Expansive US insurer Palomar Holdings has hired Jason Sears from Rivington Partners as senior vice president and head of programs for its newly minted E&S carrier, The Insurer can reveal.


  • Sears joins from MGA and programs specialist Rivington
  • Palomar will look to offer packaged programs including property and liability on E&S platform
  • Sears expected to seek out new programs and MGA relationships and hire underwriting teams
  • Palomar will continue to have strong focus on property as it builds its E&S book

Sears will bring casualty expertise and a track record in the program space as the specialty insurer, which has total surplus of $375mn, looks to identify and build out opportunities on its new A- rated E&S carrier.

Property specialist Palomar Holdings will continue to have a strong focus in that segment as it builds a book of E&S business.

Palomar will look to offer packaged programs that include property and liability coverages through the E&S carrier, which is based in Arizona and has been named Palomar Excess and Surplus Insurance Company (PESIC).

As well as building a portfolio of programs on the E&S platform, initially through MGAs, PESIC will write direct business, including offering non-admitted products written by Palomar’s existing cadre of property underwriters that currently only have access to its admitted paper.  Additionally, Palomar will seek out opportunities to hire experienced teams of underwriters within niche segments to leverage the E&S platform.

Sears resigned from his position as executive vice president at Jamie Sahara-led MGA platform Rivington last month to take up the opportunity at Palomar.

He joined New York, New York-based Rivington – then Vale Partners – almost at inception five years ago after executive roles at QBE programs division, MGA DUAL Commercial, American Safety Insurance, and AIG.

At Palomar, Sears is expected to seek out new programs and MGA relationships, as well as hiring underwriting teams.

Commenting on the move, Palomar President Heath Fisher told The Insurer: “Jason is a terrific addition and someone I have known and respected for many years. His background and expertise complement our vision for the E&S platform, and we are thrilled to have him on board.
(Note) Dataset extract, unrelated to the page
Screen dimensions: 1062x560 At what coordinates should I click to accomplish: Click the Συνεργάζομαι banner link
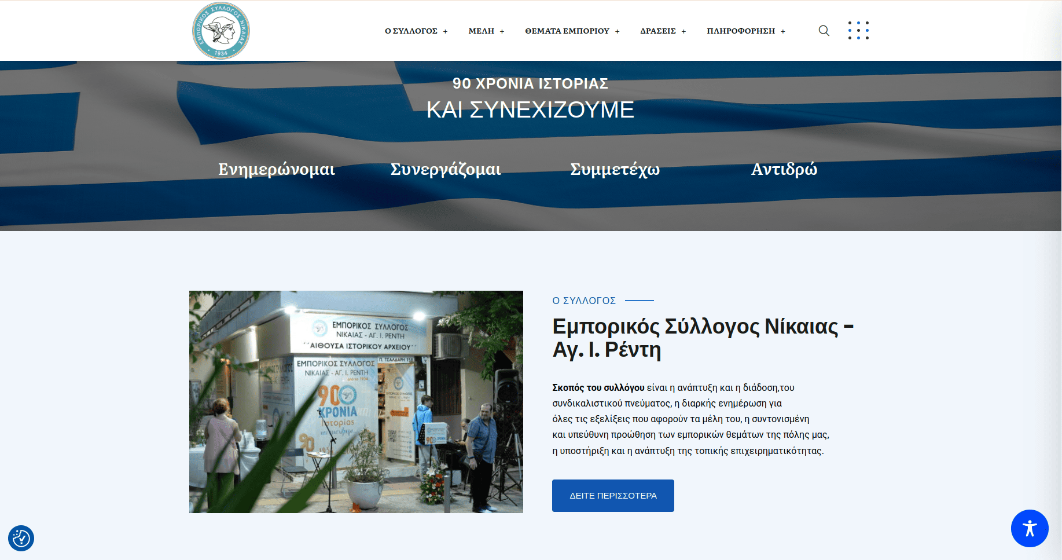[x=446, y=169]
“In addition to expanding the reach of existing lines through our non-admitted capabilities, Jason’s expansive background enables Palomar to evaluate new opportunities and diversify the portfolio. We appreciate the outpouring of support from brokers since the announcement of the formation of PESIC, and we are now in a position to dig in and execute on the right opportunities that fit our disciplined underwriting appetite.”

Meanwhile Sears said: “I want to thank all the current employees of Rivington but this is a wonderful opportunity at Palomar.”

The executive said he is excited about the opportunity to build a platform at a time in the program sector when there is general price hardening in the property and casualty market as well as disruption of talent due to the challenging economy.

Risk-taking program insurer

Palomar will approach the opportunity as more of a traditional, risk-taking program insurer, in contrast to some of the fronting carriers that have entered the segment with reinsurance capacity in recent years.

That means it will look to be a risk taker at a time in the cycle when the E&S market is surging as rates continue to harden fast.

As previously reported, Palomar announced the formation of the new surplus lines insurance company subsidiary in June after it received the necessary regulatory approvals.

Later that month it used a portion of the net proceeds from a $90mn+ public offering to further capitalise the new E&S carrier, in addition to the initial surplus earmarked for the subsidiary.


The new unit is licensed to transact across all of Palomar’s existing lines of specialty property business, as well as other classes of insurance including but not limited to casualty and surety lines.

It was assigned an A- (Excellent) financial strength rating and an “a-” long-term issuer credit rating by AM Best in late July.

The broadening of Palomar’s offerings comes some six years after the business was launched by CEO Mac Armstrong and Fisher with backing from private equity firm Genstar. The company began life with a focus on the earthquake insurance market. Genstar sold out the remaining shares it owned in the company earlier this year having made a significant return on its investment.

Palomar grew from start-up funds of $75mn to be currently worth more than $2.6bn in market capitalisation after its share price soared from $15 at its IPO last year to $102.48 at the time of going to press.

Palomar’s gross written premium has grown from $16.6mn in its first year to $252mn last year, a compound annual growth rate of roughly 72 percent.